Computing device 400 may have additional features or functionality. For example, computing device 400 may also include additional data storage devices (removable and/or non-removable) such as, for example, magnetic disks, optical disks, or tape. Such additional storage is illustrated in FIG. 4 by a removable storage 409 and a non-removable storage 410. Computer storage media may include volatile and nonvolatile, removable and non-removable media implemented in any method or technology for storage of information, such as computer readable instructions, data structures, program modules, or other data. System memory 404, removable storage 409, and non-removable storage 410 are all computer storage media examples (i.e. memory storage.) Computer storage media may include, but is not limited to, RAM, ROM, electrically erasable read-only memory (EEPROM), flash memory or other memory technology, CD-ROM, digital versatile disks (DVD) or other optical storage, magnetic cassettes, magnetic tape, magnetic disk storage or other magnetic storage devices, or any other medium which can be used to store information and which can be accessed by computing device 400. Any such computer storage media may be part of device 400. Computing device 400 may also have input device(s) 412 such as a keyboard, a mouse, a pen, a sound input device, a camera, a touch input device, etc. Output device(s) 414 such as a display, speakers, a printer, etc. may also be included. Computing device 400 may also include a vibration device capable of initiating a vibration in the device on command, such as a mechanical vibrator or a vibrating alert motor. The aforementioned devices are only examples, and other devices may be added or substituted.
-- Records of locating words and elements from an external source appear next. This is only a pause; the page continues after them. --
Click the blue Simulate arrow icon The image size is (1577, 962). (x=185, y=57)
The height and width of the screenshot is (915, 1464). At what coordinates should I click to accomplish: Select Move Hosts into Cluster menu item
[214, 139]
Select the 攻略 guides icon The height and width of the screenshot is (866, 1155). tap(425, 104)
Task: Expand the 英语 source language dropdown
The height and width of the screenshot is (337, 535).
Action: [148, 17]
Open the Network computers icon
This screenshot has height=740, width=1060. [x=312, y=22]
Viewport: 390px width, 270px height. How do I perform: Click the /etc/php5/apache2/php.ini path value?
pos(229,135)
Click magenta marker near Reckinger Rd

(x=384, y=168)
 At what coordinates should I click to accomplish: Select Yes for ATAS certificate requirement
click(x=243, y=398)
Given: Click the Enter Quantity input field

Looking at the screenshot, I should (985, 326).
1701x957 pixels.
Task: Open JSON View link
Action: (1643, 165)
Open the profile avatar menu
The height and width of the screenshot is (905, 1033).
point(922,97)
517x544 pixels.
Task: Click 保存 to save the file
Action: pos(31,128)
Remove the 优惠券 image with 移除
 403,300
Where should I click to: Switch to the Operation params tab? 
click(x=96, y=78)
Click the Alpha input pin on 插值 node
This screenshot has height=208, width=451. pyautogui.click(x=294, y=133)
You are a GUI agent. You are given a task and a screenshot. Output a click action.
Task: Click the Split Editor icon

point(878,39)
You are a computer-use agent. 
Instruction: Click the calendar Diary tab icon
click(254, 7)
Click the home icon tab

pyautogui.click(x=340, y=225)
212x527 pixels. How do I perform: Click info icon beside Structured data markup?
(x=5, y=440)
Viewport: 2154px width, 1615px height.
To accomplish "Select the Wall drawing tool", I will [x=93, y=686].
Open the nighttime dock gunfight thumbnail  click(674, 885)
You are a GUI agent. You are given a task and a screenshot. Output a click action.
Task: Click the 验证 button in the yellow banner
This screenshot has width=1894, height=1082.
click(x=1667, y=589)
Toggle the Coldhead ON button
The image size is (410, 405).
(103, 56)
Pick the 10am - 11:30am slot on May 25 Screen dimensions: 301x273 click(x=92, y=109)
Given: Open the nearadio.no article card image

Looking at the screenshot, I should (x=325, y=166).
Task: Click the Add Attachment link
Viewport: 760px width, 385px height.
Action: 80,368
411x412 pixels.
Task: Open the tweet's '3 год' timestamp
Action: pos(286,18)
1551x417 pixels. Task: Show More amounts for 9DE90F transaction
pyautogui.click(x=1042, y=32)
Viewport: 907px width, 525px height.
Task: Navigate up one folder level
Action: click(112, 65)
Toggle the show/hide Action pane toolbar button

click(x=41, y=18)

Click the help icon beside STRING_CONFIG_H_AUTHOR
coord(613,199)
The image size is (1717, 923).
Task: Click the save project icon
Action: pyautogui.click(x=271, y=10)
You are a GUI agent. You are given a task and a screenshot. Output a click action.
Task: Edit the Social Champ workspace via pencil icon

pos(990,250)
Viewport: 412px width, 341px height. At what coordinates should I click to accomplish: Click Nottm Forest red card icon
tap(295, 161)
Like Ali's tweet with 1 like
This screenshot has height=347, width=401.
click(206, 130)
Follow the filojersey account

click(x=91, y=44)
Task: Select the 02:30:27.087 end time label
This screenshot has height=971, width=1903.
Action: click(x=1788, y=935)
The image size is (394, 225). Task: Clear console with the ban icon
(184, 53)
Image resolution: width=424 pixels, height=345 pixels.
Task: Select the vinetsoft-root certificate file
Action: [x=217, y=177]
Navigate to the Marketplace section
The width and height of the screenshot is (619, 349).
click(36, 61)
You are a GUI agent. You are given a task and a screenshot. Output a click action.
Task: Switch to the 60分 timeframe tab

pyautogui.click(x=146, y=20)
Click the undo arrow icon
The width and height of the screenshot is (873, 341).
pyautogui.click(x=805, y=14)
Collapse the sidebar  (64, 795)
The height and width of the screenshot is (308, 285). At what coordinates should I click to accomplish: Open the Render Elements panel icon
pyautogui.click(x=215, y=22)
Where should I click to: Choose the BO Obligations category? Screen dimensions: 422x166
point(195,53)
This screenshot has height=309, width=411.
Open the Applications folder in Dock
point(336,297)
Computing device 400 may also contain a network connection device 415 that may allow device 400 to communicate with other computing devices 418, such as over a network in a distributed computing environment, for example, an intranet or the Internet. Device 415 may be a wired or wireless network interface controller, a network interface card, a network interface device, a network adapter or a LAN adapter. Device 415 allows for a communication connection 416 for communicating with other computing devices 418. Communication connection 416 is one example of communication media. Communication media may typically be embodied by computer readable instructions, data structures, program modules, or other data in a modulated data signal, such as a carrier wave or other transport mechanism, and includes any information delivery media. The term “modulated data signal” may describe a signal that has one or more characteristics set or changed in such a manner as to encode information in the signal. By way of example, and not limitation, communication media may include wired media such as a wired network or direct-wired connection, and wireless media such as acoustic, radio frequency (RF), infrared, and other wireless media. The term computer readable media as used herein may include both computer storage media and communication media.

As stated above, a number of program modules and data files may be stored in system memory 404, including operating system 405. While executing on processing unit 402, programming modules 406 (e.g. program module 407) may perform processes including, for example, one or more of the stages of the process 300 as described above. The aforementioned processes are examples, and processing unit 402 may perform other processes. Other programming modules that may be used in accordance with embodiments herein may include electronic mail and contacts applications, word processing applications, spreadsheet applications, database applications, slide presentation applications, drawing or computer-aided application programs, etc.

Generally, consistent with embodiments herein, program modules may include routines, programs, components, data structures, and other types of structures that may perform particular tasks or that may implement particular abstract data types. Moreover, embodiments herein may be practiced with other computer system configurations, including hand-held devices, multiprocessor systems, microprocessor-based or programmable consumer electronics, minicomputers, mainframe computers, and the like. Embodiments herein may also be practiced in distributed computing environments where tasks are performed by remote processing devices that are linked through a communications network. In a distributed computing environment, program modules may be located in both local and remote memory storage devices.

Furthermore, embodiments herein may be practiced in an electrical circuit comprising discrete electronic elements, packaged or integrated electronic chips containing logic gates, a circuit utilizing a microprocessor, or on a single chip (such as a System on Chip) containing electronic elements or microprocessors. Embodiments herein may also be practiced using other technologies capable of performing logical operations such as, for example, AND, OR, and NOT, including but not limited to mechanical, optical, fluidic, and quantum technologies. In addition, embodiments herein may be practiced within a general purpose computer or in any other circuits or systems.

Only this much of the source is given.